In this case, we used the noun words from the English lexical-sample task from SENSEVAL-2. ME helps SM by labelling some words from the context of the target word. These words were sense tagged using the SemCor collection as a learning corpus. We performed a three-fold cross-validation for all nouns having 10 or more occurrences. We selected those nouns that were disambiguated by ME with high precision, that is, nouns that had percentage rates of accuracy of 90% or more. The classifiers for these nouns were used to disambiguate the testing data. The total number of different noun classifiers (noun) activated for each target word across the testing corpus is shown in Table 15.

Next, SM was applied, using all the heuristics for disambiguating the target words of the testing data, but with the advantage of knowing the senses of some nouns that formed the context of these targets words.
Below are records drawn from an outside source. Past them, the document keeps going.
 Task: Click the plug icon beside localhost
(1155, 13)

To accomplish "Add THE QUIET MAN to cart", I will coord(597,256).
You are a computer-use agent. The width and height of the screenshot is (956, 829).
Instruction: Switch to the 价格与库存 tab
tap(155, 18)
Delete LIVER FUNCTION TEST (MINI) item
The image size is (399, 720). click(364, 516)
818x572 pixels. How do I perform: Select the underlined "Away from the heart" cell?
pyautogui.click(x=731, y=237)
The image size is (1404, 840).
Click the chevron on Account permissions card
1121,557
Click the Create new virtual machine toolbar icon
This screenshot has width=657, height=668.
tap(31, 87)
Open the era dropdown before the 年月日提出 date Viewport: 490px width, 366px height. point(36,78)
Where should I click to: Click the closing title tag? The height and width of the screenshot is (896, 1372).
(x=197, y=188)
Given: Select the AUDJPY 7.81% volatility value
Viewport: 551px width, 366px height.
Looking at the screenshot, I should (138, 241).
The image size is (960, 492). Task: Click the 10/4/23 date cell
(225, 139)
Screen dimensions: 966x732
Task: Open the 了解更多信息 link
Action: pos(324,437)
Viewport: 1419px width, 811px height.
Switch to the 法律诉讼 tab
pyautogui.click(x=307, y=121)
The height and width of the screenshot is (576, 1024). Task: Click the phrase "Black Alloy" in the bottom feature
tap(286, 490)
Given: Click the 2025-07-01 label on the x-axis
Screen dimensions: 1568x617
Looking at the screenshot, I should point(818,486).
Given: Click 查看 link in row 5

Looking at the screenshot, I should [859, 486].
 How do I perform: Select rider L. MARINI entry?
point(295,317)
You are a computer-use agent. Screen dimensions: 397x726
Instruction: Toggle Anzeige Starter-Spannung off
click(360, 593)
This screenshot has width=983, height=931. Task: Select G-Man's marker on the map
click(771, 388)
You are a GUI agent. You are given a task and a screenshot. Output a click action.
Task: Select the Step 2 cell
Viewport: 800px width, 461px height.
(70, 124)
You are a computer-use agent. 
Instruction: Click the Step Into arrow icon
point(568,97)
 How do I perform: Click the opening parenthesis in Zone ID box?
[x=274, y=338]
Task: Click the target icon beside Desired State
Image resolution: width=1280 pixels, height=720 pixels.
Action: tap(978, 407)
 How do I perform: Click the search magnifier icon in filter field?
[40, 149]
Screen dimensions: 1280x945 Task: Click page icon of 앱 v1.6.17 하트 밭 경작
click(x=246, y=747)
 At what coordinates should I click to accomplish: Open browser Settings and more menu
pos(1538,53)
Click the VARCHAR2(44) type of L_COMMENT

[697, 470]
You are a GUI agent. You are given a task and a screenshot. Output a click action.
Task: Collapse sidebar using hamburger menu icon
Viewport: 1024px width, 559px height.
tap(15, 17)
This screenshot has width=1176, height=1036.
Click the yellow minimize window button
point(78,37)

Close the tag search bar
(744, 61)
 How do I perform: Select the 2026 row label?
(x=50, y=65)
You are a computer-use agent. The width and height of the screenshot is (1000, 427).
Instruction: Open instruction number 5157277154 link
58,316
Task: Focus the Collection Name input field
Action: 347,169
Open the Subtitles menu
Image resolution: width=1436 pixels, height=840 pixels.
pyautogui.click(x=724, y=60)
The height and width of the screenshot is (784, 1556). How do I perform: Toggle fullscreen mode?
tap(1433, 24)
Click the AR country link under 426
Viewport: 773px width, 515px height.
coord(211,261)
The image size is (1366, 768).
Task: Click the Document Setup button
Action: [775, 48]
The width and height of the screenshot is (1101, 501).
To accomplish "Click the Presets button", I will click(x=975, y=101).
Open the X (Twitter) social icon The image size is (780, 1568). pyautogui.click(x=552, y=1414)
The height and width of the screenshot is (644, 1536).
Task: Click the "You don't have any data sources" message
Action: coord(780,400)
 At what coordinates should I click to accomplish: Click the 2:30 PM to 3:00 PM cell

Table 15: Precision and Recall Results Using SM to Disambiguate Words, With and Without Fixing of Noun Sense

		Without fixed senses		With fixed senses
Target words	noun classifiers	Precision	Recall	Precision	Recall
art	63	0.475	0.475	0.524	0.524
authority	80	0.137	0.123	0.144	0.135
bar	104	0.222	0.203	0.232	0.220
bum	37	0.421	0.216	0.421	0.216
chair	59	0.206	0.190	0.316	0.301
channel	32	0.500	0.343	0.521	0.375
child	59	0.500	0.200	0.518	0.233
church	50	0.509	0.509	0.540	0.529
circuit	49	0.356	0.346	0.369	0.360
day	136	0.038	0.035	0.054	0.049
detention	22	0.454	0.454	0.476	0.454
dyke	15	0.933	0.933	0.933	0.933
facility	14	0.875	0.875	1	1
fatigue	38	0.236	0.230	0.297	0.282
feeling	48	0.306	0.300	0.346	0.340
grip	38	0.184	0.179	0.216	0.205
hearth	29	0.321	0.310	0.321	0.310
holiday	23	0.818	0.346	0.833	0.384
lady	40	0.375	0.136	0.615	0.363
material	58	0.343	0.338	0.359	0.353
mouth	51	0.094	0.094	0.132	0.132
nation	25	0.269	0.269	0.307	0.307
nature	37	0.263	0.263	0.289	0.289
post	41	0.312	0.306	0.354	0.346
restraint	31	0.200	0.193	0.206	0.193
sense	37	0.260	0.240	0.282	0.260
spade	17	0.823	0.823	0.941	0.941
stress	37	0.228	0.216	0.257	0.243
yew	24	0.480	0.480	0.541	0.520
Total	1294	0.300	0.267	0.336	0.303

Table 15 shows the results of precision and recall when SM is applied with and without first applying ME, that is, with and without fixing the sense of the nouns that form the context. A very small but consistent improvement was obtained through the complete test set (3.56% precision and 3.61% recall). Although the improvement is very low, this experiment empirically demonstrates that a corpus-based method such as maximum entropy can be integrated to help a knowledge-based system such as the specification marks method.